TL;DR: We trained an AI on 1,000+ publicly available back-of-the-book indexes. The resulting model, IndexLM-1, consistently outperforms general-purpose LLMs on subject indexing and produces accurate, elegant, publication-ready indexes comparable to professional work.
We're launching our subject indexing service, powered by IndexLM-1.
IndexLM-1 is a fine-tuned variant of Mistral 3 Large. It was trained on a dataset of 1,000+ real world-indexes from the open web totaling ~250 million tokens of training data.
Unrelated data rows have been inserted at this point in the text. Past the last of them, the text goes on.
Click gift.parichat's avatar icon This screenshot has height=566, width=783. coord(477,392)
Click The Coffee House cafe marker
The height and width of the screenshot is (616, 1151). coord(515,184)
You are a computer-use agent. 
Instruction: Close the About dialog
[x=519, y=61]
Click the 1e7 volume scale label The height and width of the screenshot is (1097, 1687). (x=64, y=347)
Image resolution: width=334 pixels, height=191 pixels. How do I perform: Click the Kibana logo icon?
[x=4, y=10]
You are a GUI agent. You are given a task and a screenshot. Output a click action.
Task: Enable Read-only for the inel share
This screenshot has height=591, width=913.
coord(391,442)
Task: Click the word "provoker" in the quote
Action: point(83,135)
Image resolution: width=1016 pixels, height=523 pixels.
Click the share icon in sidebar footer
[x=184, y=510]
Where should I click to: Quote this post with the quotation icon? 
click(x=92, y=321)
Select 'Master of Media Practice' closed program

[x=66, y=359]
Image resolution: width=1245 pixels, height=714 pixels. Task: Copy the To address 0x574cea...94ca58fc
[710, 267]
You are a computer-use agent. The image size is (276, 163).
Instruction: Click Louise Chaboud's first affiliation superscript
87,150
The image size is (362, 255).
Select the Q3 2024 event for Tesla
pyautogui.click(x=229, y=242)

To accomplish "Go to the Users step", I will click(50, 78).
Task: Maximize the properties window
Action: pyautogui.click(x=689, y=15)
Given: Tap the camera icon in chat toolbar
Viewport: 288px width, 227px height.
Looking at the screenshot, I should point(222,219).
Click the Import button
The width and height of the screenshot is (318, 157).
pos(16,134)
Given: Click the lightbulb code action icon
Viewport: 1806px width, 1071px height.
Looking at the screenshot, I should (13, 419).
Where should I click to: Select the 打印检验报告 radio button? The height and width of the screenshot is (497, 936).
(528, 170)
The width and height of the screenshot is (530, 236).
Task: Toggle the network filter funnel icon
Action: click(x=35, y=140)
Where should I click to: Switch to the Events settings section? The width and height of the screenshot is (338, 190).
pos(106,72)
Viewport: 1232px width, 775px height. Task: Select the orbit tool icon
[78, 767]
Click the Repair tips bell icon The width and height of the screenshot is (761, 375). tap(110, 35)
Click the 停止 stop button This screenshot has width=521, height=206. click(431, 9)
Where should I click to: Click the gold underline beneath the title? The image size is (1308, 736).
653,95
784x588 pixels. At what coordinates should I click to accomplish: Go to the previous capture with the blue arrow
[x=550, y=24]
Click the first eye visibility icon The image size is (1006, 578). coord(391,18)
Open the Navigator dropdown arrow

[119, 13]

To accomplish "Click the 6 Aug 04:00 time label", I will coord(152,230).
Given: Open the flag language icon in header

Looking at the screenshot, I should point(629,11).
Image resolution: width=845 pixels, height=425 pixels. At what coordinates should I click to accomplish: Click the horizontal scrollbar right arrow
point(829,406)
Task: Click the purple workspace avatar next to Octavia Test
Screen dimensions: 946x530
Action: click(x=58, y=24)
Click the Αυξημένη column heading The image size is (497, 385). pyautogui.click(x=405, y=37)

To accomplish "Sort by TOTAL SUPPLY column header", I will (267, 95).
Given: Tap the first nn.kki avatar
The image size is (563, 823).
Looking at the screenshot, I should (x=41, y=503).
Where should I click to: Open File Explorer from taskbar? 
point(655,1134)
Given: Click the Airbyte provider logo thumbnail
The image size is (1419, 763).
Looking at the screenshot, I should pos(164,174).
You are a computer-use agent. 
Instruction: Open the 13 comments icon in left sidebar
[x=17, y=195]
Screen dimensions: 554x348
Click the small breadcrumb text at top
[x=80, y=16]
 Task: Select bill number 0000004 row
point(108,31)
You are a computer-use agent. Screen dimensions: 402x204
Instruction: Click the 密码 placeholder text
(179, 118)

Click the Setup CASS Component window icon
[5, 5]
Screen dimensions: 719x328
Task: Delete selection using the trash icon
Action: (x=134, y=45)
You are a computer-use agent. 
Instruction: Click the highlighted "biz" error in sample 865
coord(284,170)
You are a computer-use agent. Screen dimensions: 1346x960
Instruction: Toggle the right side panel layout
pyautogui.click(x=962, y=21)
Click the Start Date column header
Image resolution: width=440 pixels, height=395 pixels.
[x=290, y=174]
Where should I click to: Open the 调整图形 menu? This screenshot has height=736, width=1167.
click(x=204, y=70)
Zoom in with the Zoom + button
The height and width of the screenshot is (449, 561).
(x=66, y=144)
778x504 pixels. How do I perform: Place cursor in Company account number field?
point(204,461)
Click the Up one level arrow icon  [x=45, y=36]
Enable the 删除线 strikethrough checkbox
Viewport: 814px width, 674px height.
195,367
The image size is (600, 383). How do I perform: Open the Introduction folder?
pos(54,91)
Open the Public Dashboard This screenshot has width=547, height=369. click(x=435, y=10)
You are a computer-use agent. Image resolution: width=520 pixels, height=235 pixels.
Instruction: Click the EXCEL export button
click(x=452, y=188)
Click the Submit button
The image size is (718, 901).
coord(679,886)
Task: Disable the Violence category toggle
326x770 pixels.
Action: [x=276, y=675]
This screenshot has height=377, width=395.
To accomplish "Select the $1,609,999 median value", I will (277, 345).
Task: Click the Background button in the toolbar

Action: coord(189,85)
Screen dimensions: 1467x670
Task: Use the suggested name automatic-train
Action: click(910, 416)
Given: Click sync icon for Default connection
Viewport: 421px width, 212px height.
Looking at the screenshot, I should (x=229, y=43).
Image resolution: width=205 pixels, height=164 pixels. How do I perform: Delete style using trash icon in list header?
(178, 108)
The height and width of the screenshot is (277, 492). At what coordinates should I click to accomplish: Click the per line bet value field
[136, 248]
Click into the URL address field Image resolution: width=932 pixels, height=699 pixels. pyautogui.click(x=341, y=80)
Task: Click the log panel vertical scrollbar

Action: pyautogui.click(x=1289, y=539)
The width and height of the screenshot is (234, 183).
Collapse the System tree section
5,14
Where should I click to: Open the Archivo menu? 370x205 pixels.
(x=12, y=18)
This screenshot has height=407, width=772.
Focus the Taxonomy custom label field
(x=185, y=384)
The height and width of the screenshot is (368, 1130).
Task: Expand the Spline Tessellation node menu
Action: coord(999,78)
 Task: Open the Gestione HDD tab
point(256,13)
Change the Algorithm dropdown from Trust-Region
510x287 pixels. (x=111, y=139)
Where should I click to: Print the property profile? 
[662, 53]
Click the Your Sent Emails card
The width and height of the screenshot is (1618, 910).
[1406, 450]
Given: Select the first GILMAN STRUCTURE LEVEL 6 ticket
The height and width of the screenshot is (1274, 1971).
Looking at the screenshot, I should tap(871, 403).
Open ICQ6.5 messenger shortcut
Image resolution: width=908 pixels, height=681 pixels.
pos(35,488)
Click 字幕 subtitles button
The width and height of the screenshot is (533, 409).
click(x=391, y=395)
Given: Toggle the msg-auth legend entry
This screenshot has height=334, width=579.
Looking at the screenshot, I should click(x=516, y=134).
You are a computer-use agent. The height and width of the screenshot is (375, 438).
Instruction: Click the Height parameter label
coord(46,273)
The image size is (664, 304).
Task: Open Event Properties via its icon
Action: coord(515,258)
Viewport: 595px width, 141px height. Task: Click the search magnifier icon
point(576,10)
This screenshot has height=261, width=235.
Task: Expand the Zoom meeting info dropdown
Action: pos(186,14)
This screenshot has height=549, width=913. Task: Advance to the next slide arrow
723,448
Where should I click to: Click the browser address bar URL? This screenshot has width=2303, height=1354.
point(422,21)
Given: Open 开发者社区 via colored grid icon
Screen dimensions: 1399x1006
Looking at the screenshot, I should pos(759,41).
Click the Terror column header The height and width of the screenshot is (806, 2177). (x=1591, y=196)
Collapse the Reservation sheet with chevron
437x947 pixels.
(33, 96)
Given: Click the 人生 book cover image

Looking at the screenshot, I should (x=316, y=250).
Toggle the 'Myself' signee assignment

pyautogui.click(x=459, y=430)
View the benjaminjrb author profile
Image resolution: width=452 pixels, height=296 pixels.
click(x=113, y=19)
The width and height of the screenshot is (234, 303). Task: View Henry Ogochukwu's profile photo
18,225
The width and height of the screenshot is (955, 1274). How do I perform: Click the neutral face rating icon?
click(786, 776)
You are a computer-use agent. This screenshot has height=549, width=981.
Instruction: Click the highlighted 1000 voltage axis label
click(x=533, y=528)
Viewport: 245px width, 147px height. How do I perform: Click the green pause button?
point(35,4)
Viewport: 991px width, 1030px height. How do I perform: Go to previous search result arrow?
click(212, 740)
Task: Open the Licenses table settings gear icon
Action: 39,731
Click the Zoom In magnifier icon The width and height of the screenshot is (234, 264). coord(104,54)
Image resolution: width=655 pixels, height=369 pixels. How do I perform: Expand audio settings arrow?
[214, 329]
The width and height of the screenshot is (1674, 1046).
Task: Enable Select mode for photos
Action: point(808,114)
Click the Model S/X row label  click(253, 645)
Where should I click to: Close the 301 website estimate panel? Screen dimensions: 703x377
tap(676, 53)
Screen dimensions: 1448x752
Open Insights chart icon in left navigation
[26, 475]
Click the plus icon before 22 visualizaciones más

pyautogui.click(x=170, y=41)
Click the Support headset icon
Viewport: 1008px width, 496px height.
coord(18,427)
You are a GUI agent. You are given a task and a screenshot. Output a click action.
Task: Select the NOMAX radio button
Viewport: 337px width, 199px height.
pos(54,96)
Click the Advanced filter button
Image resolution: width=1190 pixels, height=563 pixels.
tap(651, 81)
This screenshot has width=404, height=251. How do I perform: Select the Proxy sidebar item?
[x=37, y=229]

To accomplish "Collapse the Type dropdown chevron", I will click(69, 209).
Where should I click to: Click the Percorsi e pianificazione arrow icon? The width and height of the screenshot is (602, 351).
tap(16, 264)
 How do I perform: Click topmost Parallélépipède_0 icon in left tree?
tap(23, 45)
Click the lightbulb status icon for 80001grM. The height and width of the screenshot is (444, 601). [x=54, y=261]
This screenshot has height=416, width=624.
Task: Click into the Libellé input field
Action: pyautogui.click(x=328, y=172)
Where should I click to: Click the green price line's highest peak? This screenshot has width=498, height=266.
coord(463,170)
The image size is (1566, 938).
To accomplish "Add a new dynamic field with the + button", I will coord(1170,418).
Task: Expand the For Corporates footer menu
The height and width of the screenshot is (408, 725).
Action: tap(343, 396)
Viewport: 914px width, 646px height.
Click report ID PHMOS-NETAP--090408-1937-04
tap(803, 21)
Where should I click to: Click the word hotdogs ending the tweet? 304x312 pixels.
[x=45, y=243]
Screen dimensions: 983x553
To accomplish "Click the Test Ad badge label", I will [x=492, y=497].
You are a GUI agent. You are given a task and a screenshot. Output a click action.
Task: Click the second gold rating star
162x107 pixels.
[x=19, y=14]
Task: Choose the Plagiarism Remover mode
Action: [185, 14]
In our evaluations, IndexLM-1.0 measurably outperforms general-purpose LLMs at back-of-the-book indexing and produces structurally consistent indexes that align closely with the work of experienced human indexers in both coverage and style.
Mainstream LLMs are highly capable across many tasks, but they're trained primarily for broad conversation and general reasoning and not for the craft of professional subject indexing.
Some of that gap can be bridged with careful prompting and scaffolding, but we've found that excellent indexing depends on hundreds of subjective judgment calls—decisions about what to include, what to omit, how to name concepts, and how to structure subentries. You can't reliably compress that "taste" into a prompt any more than a human can become a veteran indexer by reading a single book on indexing.
Our approach is to teach that judgment directly by training on many high-quality examples.
Although the internet likely contains millions of indexes embedded in scanned books, we started with a curated sample of ~1,000 that are publicly available across the open web. From our own tests we've found a substantial convergence of coverage and structure between the indexes our systems produce with that of their human counterparts for the same input text.
In our own tests, IndexLM-1 shows substantial convergence with human-made indexes for the same input text, not because there's one "correct" index, but because good indexes for the same text tend to make similar decisions about metatopics, entry phrasing, and structure.
You can view a demo of such overlap here: indexerlabs.com/subject-demo-1
We will continue to add demos to our website over the following weeks.
We're also able to exert control over the output length of the indexes our model produce. Given an input document and a page or entry budget, our systems are able to get fairly close (within ~5-10%) to the requested length.
Indexing is often expensive and slow. Our goal is to democratize access to professional-quality indexes by automating the workflow end-to-end without compromising on quality.